I have put aside the common copy of Screaming For Vengeance in favour of the 30th edition reissue, which includes live tracks which come complete with exhorted sing-alongs and crowd participation!
Be it San Antonio Civic Center (sic) or US Festival, at Devore, San Bernardino, California the band proves it can cut it as well live – in case someone somewhere in Timbaktu didn't know this. As Lord Metallian myself my first concert was none other than Priest 1984 on the aforementioned Defenders tour an experience never forgotten.

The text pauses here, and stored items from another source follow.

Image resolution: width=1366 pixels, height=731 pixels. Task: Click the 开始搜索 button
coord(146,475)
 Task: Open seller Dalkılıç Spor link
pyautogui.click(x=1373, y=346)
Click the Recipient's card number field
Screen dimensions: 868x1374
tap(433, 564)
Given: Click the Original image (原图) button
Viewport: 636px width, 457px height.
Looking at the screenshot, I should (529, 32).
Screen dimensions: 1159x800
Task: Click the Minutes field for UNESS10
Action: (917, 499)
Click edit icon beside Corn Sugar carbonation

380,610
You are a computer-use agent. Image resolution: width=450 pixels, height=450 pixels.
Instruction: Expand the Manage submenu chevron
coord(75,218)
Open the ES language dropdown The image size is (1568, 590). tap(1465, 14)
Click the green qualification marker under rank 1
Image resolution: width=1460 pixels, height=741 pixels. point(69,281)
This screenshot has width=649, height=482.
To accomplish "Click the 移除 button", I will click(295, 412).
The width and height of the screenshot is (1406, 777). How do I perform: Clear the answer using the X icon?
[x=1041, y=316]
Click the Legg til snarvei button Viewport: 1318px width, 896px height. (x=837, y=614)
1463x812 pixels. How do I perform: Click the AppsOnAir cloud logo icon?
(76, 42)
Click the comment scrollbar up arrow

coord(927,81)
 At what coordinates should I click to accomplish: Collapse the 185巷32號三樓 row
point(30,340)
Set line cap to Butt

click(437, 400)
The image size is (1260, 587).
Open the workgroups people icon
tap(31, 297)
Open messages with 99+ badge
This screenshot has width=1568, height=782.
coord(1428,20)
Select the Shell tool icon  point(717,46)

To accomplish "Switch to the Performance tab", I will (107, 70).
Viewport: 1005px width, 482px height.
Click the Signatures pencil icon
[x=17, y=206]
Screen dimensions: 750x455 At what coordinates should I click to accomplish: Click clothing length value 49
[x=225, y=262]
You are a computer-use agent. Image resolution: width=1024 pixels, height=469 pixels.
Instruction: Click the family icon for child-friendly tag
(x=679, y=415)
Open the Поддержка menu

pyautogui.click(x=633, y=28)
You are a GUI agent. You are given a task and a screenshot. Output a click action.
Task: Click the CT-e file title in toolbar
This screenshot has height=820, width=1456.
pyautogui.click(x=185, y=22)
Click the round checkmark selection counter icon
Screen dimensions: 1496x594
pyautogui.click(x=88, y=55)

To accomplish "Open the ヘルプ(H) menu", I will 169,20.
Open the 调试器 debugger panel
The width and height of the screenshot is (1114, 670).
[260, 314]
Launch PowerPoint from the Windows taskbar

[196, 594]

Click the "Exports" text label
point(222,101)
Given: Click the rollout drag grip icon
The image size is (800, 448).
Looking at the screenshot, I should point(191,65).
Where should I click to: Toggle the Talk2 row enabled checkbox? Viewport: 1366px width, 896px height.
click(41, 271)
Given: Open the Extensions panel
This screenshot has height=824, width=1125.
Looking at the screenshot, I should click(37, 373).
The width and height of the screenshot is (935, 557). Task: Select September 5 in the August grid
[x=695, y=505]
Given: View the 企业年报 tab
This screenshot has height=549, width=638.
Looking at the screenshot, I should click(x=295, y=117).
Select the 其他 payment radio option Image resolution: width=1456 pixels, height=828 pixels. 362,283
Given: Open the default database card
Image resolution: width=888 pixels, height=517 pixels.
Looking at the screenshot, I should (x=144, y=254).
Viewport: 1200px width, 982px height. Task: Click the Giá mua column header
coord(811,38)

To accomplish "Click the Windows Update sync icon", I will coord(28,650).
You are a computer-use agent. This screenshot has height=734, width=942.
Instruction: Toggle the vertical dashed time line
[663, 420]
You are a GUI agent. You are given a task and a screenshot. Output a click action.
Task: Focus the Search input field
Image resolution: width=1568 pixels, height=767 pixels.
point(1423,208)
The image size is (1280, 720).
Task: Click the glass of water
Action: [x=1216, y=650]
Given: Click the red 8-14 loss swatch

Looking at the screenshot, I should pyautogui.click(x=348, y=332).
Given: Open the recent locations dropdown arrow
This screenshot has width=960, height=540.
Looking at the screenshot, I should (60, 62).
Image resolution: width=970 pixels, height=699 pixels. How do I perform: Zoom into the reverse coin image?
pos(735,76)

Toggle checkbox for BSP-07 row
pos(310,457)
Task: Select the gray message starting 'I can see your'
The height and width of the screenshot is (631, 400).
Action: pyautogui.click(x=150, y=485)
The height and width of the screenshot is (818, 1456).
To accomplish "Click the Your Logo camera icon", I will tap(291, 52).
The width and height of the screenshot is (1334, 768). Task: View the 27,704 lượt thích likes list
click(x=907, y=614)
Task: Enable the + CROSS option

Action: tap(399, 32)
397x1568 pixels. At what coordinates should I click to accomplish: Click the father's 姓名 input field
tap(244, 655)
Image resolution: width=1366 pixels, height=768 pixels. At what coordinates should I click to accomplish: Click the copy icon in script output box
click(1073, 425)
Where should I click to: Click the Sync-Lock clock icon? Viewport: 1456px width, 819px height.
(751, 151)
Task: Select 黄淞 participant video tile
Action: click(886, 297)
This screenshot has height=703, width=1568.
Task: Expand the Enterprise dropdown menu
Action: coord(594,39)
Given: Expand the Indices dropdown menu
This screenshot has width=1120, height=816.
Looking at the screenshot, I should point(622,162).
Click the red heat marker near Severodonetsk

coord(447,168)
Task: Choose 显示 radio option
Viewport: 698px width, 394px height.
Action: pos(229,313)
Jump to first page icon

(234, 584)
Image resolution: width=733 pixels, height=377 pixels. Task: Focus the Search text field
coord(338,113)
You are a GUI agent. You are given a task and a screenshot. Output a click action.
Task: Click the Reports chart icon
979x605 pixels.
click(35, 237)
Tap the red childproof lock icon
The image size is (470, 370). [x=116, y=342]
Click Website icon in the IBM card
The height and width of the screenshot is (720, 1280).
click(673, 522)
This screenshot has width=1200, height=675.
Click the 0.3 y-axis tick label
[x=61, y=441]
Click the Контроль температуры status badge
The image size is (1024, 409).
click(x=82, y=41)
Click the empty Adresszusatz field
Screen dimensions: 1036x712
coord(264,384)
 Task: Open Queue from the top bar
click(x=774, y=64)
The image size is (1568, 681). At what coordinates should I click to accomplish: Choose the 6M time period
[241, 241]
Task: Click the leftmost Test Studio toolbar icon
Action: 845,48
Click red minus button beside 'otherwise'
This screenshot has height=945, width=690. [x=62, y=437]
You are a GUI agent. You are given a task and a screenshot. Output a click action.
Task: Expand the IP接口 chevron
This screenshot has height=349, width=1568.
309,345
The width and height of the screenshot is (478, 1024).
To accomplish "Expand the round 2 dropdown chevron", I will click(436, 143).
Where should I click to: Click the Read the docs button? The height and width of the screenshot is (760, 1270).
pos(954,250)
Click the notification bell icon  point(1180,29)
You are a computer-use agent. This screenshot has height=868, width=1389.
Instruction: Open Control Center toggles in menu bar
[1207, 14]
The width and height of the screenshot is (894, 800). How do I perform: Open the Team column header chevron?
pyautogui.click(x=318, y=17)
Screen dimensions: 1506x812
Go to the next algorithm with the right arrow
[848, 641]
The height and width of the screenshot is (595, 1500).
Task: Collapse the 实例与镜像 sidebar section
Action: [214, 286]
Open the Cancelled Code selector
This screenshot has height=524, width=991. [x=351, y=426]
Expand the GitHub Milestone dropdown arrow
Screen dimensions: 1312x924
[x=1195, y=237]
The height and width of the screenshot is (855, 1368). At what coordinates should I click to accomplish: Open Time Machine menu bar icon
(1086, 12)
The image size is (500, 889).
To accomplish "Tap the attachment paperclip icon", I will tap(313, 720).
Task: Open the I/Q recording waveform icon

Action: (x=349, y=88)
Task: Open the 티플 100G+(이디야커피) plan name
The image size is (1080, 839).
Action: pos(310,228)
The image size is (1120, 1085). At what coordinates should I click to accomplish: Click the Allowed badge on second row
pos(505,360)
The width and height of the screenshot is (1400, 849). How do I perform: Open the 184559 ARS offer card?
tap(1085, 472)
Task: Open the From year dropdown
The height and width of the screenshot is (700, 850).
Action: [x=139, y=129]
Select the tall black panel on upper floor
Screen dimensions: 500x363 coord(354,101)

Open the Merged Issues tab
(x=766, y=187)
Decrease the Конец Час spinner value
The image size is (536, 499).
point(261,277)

This edition’s live tracks have probably been available in video format (in a more complete version) and likely in the Metallian Library already, but their inclusion is going to introduce Priest's live prowess to more people as it gives the anniversary edition meaning. By the way, is that a growl at the end of the live version of Riding On The Wind?
This recording and album must have been a difficult year for Judas Priest given that they had to see their previous openers, Iron Maiden, capture metal hearts and hit the top of the charts, but this band and album holds its own. "I believe in the deviiiiil, I believe in the devil's child ...." – Ali “The Metallian”
JUDAS PRIEST – PAINKILLER – COLUMBIA
Painkiller was one of only two Priest studio albums in the 1990s. The reason for this is that singer Rob Halford decided to leave the band shortly after the very successful Painkiller tour. The other’90s album, Jugulator, was recorded with vocalist Tim “Ripper” Owens, formerly of Winter’s Bane, and was a cold CD, which was an emotionless piece of modern riffing and mediocre songs (with a few exceptions). Ripper’s vocals were great, but the songs just were too close to the prevailing trend. Like Iron Maiden, Judas Priest decided to get their original singer back after just two albums with the replacement. After the Demolition album, Halford was back in.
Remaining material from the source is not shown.